ENTRIES SUPPLIED:
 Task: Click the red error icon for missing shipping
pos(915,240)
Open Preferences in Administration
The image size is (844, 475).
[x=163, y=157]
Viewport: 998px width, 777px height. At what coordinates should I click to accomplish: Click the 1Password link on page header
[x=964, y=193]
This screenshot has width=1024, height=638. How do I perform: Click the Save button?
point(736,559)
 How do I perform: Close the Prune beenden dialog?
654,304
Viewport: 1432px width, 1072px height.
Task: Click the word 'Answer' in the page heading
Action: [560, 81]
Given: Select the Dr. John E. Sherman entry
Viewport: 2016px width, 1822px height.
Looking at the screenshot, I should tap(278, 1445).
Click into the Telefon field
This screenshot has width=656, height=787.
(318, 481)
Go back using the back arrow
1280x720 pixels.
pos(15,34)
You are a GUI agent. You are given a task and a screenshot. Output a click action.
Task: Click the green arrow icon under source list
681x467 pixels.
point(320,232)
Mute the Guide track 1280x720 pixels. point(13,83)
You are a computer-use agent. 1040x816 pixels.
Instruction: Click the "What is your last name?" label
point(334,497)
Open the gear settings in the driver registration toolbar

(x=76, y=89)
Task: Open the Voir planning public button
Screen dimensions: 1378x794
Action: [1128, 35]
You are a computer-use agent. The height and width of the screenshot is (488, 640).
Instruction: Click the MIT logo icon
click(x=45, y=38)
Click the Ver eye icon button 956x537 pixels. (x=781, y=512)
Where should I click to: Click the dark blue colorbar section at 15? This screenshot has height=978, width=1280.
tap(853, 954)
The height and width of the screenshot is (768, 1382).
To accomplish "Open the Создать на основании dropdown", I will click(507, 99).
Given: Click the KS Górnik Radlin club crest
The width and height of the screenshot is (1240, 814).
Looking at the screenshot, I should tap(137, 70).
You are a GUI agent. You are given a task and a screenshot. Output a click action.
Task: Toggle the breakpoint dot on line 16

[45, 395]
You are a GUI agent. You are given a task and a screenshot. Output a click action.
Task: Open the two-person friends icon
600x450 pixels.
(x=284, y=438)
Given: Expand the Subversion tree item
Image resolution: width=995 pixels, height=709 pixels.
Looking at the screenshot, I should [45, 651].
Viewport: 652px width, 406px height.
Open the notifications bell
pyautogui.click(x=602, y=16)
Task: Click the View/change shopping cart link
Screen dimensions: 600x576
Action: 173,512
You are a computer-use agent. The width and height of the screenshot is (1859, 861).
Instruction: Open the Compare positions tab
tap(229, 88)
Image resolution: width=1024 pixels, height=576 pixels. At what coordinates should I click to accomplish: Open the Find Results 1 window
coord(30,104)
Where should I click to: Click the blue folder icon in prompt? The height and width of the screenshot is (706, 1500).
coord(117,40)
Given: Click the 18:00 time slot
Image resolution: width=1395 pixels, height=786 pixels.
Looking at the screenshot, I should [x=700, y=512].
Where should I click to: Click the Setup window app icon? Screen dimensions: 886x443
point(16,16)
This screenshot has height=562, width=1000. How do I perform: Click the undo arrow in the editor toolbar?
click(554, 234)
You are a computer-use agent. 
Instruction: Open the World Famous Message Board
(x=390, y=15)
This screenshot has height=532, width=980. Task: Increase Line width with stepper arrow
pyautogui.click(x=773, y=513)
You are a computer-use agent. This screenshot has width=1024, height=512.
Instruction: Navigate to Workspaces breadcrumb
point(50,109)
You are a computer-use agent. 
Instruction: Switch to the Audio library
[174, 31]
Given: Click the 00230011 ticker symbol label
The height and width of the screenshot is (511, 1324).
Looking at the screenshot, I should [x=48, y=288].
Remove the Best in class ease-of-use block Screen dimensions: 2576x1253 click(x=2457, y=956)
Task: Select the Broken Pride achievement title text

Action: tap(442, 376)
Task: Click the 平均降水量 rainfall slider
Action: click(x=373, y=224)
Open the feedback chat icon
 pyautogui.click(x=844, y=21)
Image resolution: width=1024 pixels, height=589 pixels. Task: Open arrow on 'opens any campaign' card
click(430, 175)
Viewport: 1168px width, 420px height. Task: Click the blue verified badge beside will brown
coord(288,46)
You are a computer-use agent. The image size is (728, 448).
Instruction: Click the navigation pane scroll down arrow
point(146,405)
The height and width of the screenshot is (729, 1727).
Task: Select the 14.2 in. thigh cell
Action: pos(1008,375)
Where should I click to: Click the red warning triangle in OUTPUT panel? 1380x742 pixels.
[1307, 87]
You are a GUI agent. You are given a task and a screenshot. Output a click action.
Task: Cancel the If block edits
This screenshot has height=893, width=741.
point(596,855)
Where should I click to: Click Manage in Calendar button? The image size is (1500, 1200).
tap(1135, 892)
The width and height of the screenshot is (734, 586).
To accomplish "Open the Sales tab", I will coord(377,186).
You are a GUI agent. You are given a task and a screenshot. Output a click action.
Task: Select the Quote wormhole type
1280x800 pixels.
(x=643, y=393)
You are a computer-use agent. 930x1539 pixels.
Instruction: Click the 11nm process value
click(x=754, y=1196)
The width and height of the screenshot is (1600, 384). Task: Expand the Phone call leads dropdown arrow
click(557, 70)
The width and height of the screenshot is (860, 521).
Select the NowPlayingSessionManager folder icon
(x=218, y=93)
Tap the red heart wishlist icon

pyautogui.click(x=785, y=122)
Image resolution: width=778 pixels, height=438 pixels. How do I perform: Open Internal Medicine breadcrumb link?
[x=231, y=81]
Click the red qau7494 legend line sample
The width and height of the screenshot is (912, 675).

REQUIRED ACTION:
Find and copy each line of the data where "block" is present.

YOUR RESPONSE:
Remove the Best in class ease-of-use block Screen dimensions: 2576x1253 click(x=2457, y=956)
Task: Cancel the If block edits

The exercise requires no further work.